Histoire du concept de travail invisible, du marxisme au féminisme

William Champigny-Fortier

Samedi – 10h à 10h30

La revendication de rémunération des stages portée par nombre d’association étudiante s’appuie dans bien des cas sur le concept de « travail invisible », une notion qui date de plusieurs décennies, mais qui se voit aujourd’hui réinvestie pour de nouvelles luttes. Dans un tel contexte, effectuer une histoire de ce concept s’avère intéressant afin de mieux comprendre comment celui-ci est devenu ce qu’il est aujourd’hui et comment il s’est métamorphosé au fil des décennies depuis son origine marxiste.

L’objectif de la communication sera de montrer les mutations du concept de travail invisible en identifiant trois moments : la théorisation du travail reproductif par le marxisme classique, le passage au travail invisible avec le féminisme marxiste des années 70 et finalement, le féminisme intersectionnel du XXIe siècle.

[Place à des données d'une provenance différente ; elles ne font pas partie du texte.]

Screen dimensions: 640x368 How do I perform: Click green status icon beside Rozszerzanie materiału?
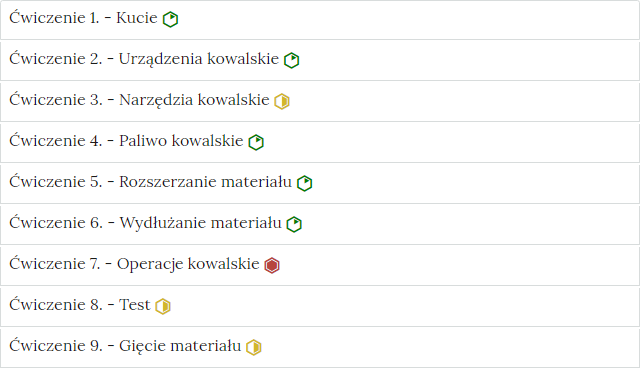click(304, 183)
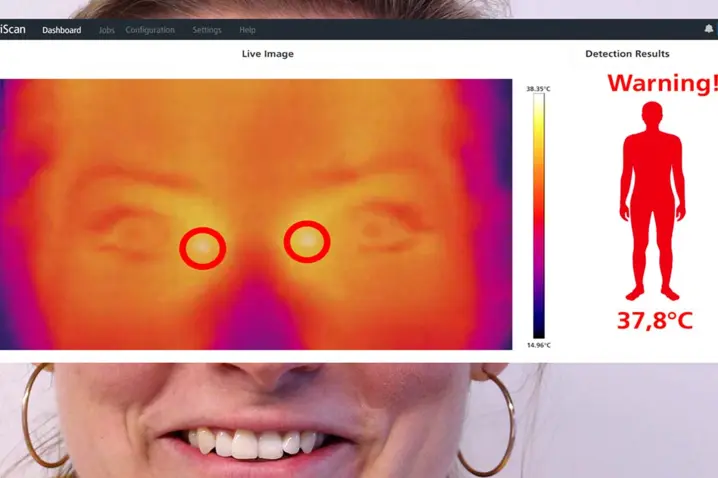Select the left red eye detection circle
The height and width of the screenshot is (478, 718).
click(x=202, y=247)
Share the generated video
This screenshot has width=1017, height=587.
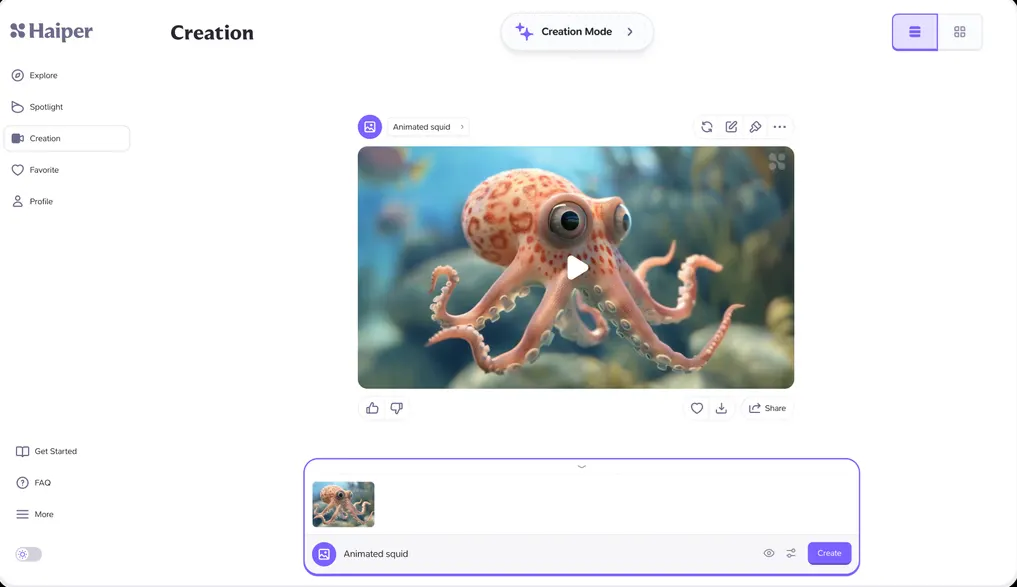click(767, 408)
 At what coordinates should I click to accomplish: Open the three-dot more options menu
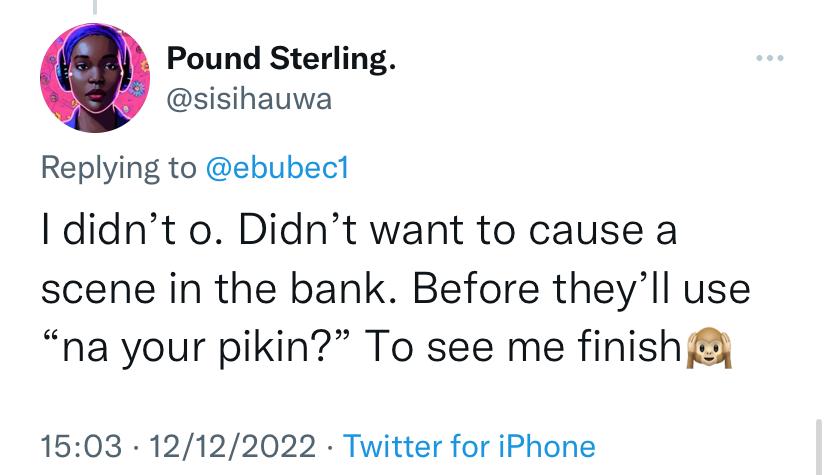pos(769,58)
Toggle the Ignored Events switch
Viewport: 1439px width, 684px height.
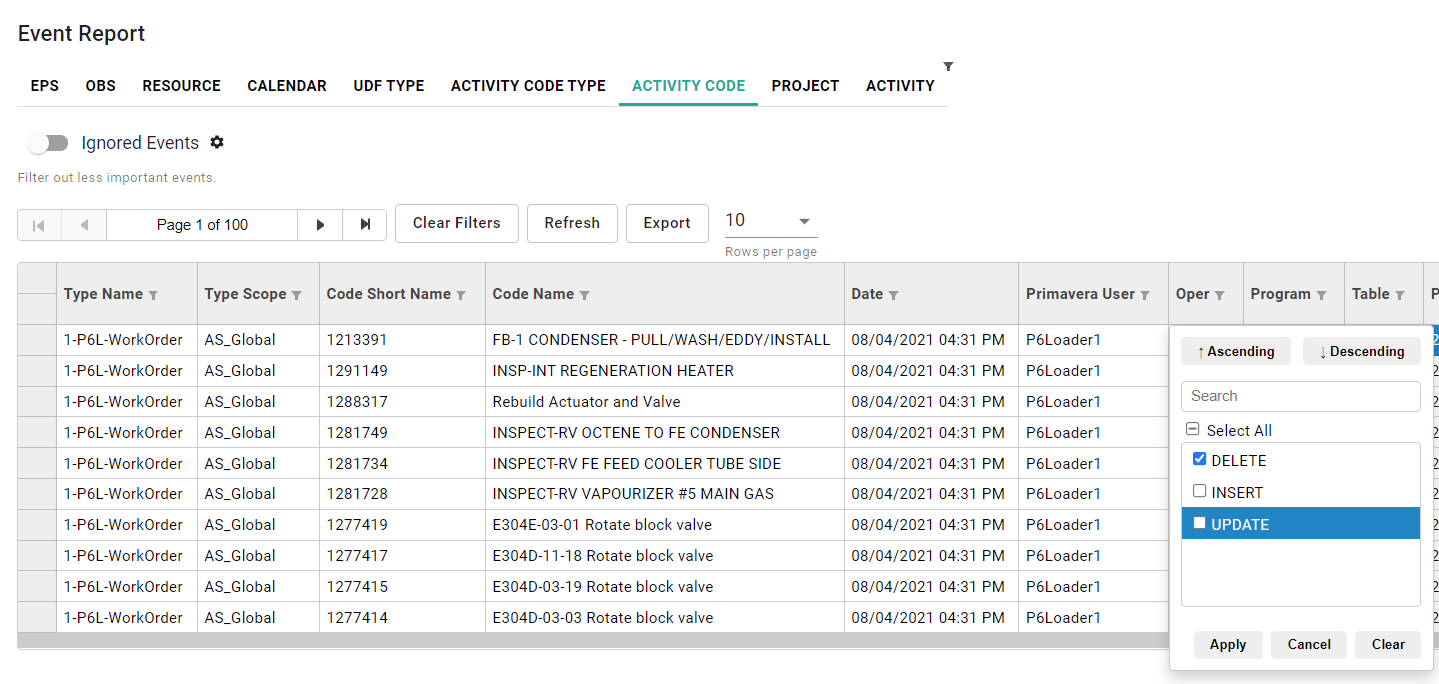(48, 143)
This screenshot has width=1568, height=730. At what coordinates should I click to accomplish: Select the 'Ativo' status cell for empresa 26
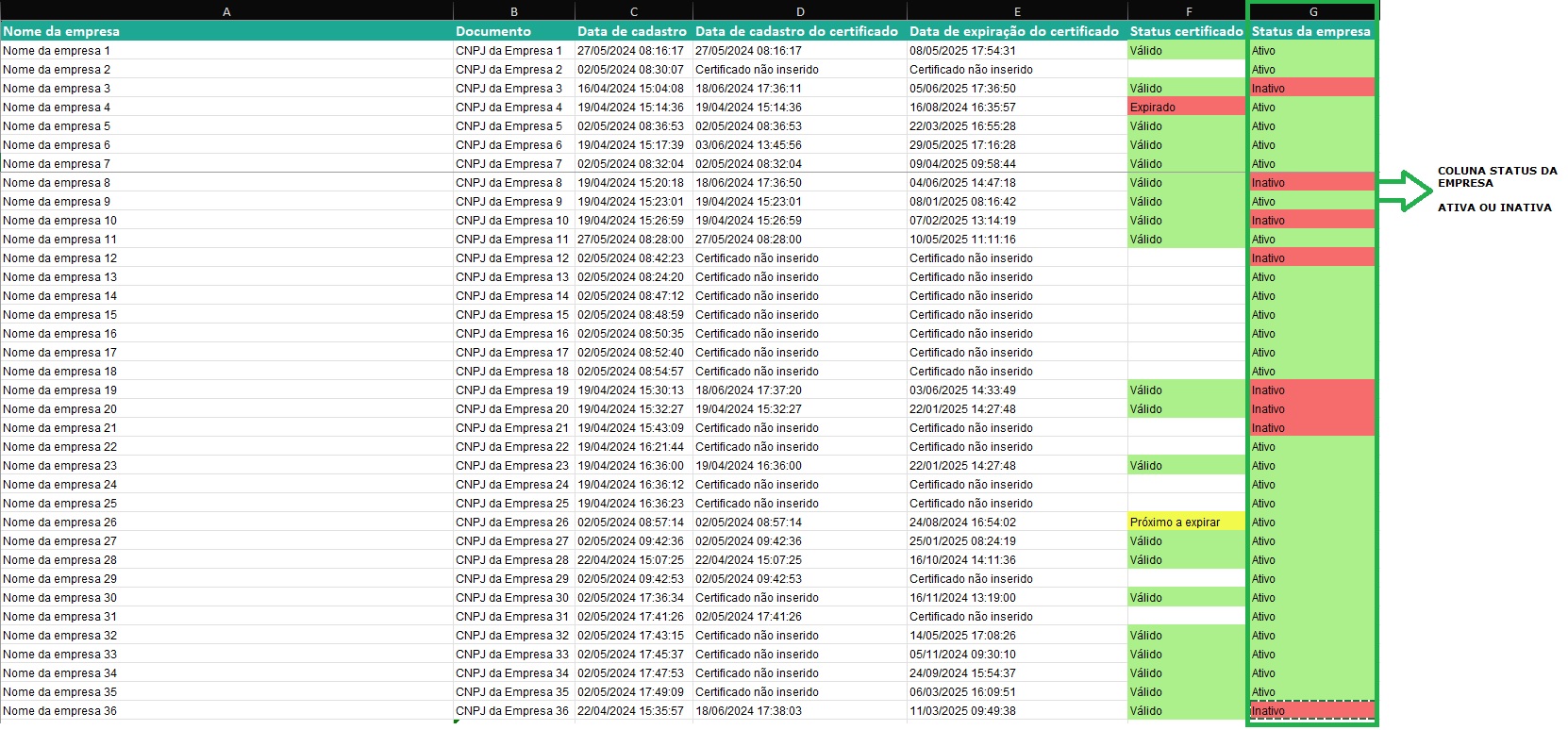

La présentation de recherche fera le point sur la constance de certains éléments dans cette notion, mais également sur les nouveautés apportées par chacune des phases ainsi que sur les divergences qui les opposent.

Afin de répondre à ces trois questions, il faudra dans un premier temps extraire et mettre en contexte les passages des œuvres de Marx et d’Engels portant sur l’enjeu du travail reproductif, première forme de travail invisible. Par la suite, un travail semblable sera effectué sur un corpus de textes un peu plus large concernant les féministes marxistes et principalement Silvia Federici, une philosophe italienne ayant abondamment étudié le phénomène du travail invisible. Finalement, l’étude prendra en compte l’œuvre de certaines philosophes féministes intersectionnelles critiques du marxisme comme Christine Delphy.